* Begin Task input *
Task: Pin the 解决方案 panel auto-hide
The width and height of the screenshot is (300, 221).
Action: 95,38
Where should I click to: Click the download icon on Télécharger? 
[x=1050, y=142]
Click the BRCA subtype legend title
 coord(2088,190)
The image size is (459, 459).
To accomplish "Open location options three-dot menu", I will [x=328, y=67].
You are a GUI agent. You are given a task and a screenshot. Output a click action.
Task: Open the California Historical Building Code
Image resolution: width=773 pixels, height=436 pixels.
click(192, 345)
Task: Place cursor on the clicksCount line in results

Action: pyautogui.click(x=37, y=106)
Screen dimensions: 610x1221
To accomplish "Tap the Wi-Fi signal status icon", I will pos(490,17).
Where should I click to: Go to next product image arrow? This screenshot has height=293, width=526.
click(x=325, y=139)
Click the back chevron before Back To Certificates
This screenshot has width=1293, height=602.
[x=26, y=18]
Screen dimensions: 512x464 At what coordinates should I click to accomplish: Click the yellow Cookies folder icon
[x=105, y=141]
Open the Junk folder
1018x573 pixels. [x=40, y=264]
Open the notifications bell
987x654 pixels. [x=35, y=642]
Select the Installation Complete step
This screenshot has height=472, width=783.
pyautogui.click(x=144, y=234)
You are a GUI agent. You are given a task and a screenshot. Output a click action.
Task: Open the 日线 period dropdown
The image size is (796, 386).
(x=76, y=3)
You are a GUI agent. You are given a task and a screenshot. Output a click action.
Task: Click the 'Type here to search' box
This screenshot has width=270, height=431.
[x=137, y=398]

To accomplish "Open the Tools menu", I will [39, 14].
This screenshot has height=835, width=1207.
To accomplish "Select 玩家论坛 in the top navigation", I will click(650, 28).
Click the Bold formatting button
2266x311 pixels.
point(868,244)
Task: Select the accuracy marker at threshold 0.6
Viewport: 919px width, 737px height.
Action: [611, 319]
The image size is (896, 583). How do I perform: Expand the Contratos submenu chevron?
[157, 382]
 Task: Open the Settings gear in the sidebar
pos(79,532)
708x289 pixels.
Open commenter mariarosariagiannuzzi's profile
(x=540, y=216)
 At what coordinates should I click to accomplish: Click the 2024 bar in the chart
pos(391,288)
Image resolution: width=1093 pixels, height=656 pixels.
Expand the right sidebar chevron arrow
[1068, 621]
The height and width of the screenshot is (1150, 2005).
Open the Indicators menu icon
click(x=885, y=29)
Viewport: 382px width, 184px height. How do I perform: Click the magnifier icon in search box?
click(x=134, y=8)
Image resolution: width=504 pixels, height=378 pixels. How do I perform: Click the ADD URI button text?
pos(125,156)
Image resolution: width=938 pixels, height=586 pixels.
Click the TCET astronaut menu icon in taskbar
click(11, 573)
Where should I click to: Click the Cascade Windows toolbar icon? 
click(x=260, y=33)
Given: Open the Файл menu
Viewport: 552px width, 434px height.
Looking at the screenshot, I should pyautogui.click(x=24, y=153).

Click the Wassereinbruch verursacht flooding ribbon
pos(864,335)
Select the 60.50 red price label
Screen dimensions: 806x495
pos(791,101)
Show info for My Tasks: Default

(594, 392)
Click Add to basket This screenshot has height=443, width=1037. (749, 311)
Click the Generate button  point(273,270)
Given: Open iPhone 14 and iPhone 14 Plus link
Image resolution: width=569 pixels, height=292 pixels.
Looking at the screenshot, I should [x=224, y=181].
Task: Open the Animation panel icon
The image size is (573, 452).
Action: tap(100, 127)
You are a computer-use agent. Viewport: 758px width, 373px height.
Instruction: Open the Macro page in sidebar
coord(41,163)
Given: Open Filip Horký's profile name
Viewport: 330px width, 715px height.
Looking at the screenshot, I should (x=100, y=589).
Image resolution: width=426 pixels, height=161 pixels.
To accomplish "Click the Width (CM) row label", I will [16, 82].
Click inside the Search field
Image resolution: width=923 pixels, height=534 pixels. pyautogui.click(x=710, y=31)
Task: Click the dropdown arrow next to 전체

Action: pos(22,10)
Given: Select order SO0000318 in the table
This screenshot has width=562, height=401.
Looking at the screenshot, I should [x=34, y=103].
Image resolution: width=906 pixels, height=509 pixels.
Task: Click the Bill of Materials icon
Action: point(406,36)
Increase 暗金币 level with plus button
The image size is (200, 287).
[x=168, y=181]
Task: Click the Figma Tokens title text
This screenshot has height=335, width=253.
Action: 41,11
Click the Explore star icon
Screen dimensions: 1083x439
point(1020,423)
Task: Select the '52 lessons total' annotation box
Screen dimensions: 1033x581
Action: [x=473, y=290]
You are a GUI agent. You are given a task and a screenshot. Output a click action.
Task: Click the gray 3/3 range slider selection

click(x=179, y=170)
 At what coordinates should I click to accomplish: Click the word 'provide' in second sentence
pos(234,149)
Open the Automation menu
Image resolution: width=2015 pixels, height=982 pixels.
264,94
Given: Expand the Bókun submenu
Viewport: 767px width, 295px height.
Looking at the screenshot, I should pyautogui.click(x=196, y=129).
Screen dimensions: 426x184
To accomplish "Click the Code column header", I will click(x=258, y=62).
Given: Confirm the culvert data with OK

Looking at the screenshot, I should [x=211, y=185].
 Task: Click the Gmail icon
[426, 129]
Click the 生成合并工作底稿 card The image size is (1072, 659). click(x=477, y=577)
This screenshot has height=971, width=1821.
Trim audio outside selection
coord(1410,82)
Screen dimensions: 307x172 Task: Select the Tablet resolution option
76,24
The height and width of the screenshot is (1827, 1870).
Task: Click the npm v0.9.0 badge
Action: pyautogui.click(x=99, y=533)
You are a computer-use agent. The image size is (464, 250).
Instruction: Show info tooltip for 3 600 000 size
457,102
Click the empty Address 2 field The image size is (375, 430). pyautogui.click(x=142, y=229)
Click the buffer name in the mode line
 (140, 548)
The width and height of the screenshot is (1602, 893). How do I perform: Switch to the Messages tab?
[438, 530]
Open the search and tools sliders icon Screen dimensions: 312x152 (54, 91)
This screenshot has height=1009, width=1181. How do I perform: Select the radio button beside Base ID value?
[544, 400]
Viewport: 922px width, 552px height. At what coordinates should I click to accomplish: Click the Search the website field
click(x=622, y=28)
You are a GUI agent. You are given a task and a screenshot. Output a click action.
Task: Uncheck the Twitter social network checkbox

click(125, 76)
* End Task input *
## The exercise
Print the lines of the listing above starting at the line containing "Given: Open the Файл menu" and ending at the line containing "coord(41,163)", unchanged.

## The result
Given: Open the Файл menu
Viewport: 552px width, 434px height.
Looking at the screenshot, I should pyautogui.click(x=24, y=153).

Click the Wassereinbruch verursacht flooding ribbon
pos(864,335)
Select the 60.50 red price label
Screen dimensions: 806x495
pos(791,101)
Show info for My Tasks: Default

(594, 392)
Click Add to basket This screenshot has height=443, width=1037. (749, 311)
Click the Generate button  point(273,270)
Given: Open iPhone 14 and iPhone 14 Plus link
Image resolution: width=569 pixels, height=292 pixels.
Looking at the screenshot, I should [x=224, y=181].
Task: Open the Animation panel icon
The image size is (573, 452).
Action: tap(100, 127)
You are a computer-use agent. Viewport: 758px width, 373px height.
Instruction: Open the Macro page in sidebar
coord(41,163)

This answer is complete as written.